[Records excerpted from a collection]

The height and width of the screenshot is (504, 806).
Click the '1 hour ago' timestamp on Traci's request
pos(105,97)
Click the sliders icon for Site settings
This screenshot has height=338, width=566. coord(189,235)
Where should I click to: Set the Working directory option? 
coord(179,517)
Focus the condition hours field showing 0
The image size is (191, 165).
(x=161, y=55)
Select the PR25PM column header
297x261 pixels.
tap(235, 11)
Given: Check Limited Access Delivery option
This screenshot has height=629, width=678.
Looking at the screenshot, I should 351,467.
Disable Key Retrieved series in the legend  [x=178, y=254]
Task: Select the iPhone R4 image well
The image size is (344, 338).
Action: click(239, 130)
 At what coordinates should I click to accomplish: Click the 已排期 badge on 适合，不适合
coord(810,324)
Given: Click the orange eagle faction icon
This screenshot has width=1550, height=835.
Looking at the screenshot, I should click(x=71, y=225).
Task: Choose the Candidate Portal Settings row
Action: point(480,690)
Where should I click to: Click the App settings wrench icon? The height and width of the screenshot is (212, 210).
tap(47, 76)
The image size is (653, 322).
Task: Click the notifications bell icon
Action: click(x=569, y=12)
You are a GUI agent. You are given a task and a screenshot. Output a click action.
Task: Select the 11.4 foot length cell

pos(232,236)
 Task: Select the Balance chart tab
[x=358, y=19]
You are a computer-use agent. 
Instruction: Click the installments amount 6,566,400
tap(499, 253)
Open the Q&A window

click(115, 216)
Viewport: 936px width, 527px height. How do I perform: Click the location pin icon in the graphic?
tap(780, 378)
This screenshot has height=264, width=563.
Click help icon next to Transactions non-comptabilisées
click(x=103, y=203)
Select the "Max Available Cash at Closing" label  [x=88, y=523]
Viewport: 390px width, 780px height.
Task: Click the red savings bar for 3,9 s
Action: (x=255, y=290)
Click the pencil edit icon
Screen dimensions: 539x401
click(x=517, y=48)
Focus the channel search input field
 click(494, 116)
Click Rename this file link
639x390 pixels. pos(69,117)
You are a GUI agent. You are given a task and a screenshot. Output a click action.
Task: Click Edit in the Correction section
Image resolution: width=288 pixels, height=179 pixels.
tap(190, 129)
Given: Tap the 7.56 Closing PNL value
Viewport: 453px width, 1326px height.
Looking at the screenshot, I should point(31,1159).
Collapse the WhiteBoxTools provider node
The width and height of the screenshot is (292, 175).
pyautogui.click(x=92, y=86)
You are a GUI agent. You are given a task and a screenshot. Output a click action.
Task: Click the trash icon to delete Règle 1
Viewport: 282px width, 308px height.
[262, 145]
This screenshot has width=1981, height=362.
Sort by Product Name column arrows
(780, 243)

Your instructions >> The complete set of entries above must be reproduced verbatim.

Reply to the task >>
The height and width of the screenshot is (504, 806).
Click the '1 hour ago' timestamp on Traci's request
pos(105,97)
Click the sliders icon for Site settings
This screenshot has height=338, width=566. coord(189,235)
Where should I click to: Set the Working directory option? 
coord(179,517)
Focus the condition hours field showing 0
The image size is (191, 165).
(x=161, y=55)
Select the PR25PM column header
297x261 pixels.
tap(235, 11)
Given: Check Limited Access Delivery option
This screenshot has height=629, width=678.
Looking at the screenshot, I should 351,467.
Disable Key Retrieved series in the legend  [x=178, y=254]
Task: Select the iPhone R4 image well
The image size is (344, 338).
Action: click(239, 130)
 At what coordinates should I click to accomplish: Click the 已排期 badge on 适合，不适合
coord(810,324)
Given: Click the orange eagle faction icon
This screenshot has width=1550, height=835.
Looking at the screenshot, I should click(x=71, y=225).
Task: Choose the Candidate Portal Settings row
Action: point(480,690)
Where should I click to: Click the App settings wrench icon? The height and width of the screenshot is (212, 210).
tap(47, 76)
The image size is (653, 322).
Task: Click the notifications bell icon
Action: click(x=569, y=12)
You are a GUI agent. You are given a task and a screenshot. Output a click action.
Task: Select the 11.4 foot length cell

pos(232,236)
 Task: Select the Balance chart tab
[x=358, y=19]
You are a computer-use agent. 
Instruction: Click the installments amount 6,566,400
tap(499, 253)
Open the Q&A window

click(115, 216)
Viewport: 936px width, 527px height. How do I perform: Click the location pin icon in the graphic?
tap(780, 378)
This screenshot has height=264, width=563.
Click help icon next to Transactions non-comptabilisées
click(x=103, y=203)
Select the "Max Available Cash at Closing" label  [x=88, y=523]
Viewport: 390px width, 780px height.
Task: Click the red savings bar for 3,9 s
Action: (x=255, y=290)
Click the pencil edit icon
Screen dimensions: 539x401
click(x=517, y=48)
Focus the channel search input field
 click(494, 116)
Click Rename this file link
639x390 pixels. pos(69,117)
You are a GUI agent. You are given a task and a screenshot. Output a click action.
Task: Click Edit in the Correction section
Image resolution: width=288 pixels, height=179 pixels.
tap(190, 129)
Given: Tap the 7.56 Closing PNL value
Viewport: 453px width, 1326px height.
Looking at the screenshot, I should point(31,1159).
Collapse the WhiteBoxTools provider node
The width and height of the screenshot is (292, 175).
pyautogui.click(x=92, y=86)
You are a GUI agent. You are given a task and a screenshot. Output a click action.
Task: Click the trash icon to delete Règle 1
Viewport: 282px width, 308px height.
[262, 145]
This screenshot has width=1981, height=362.
Sort by Product Name column arrows
(780, 243)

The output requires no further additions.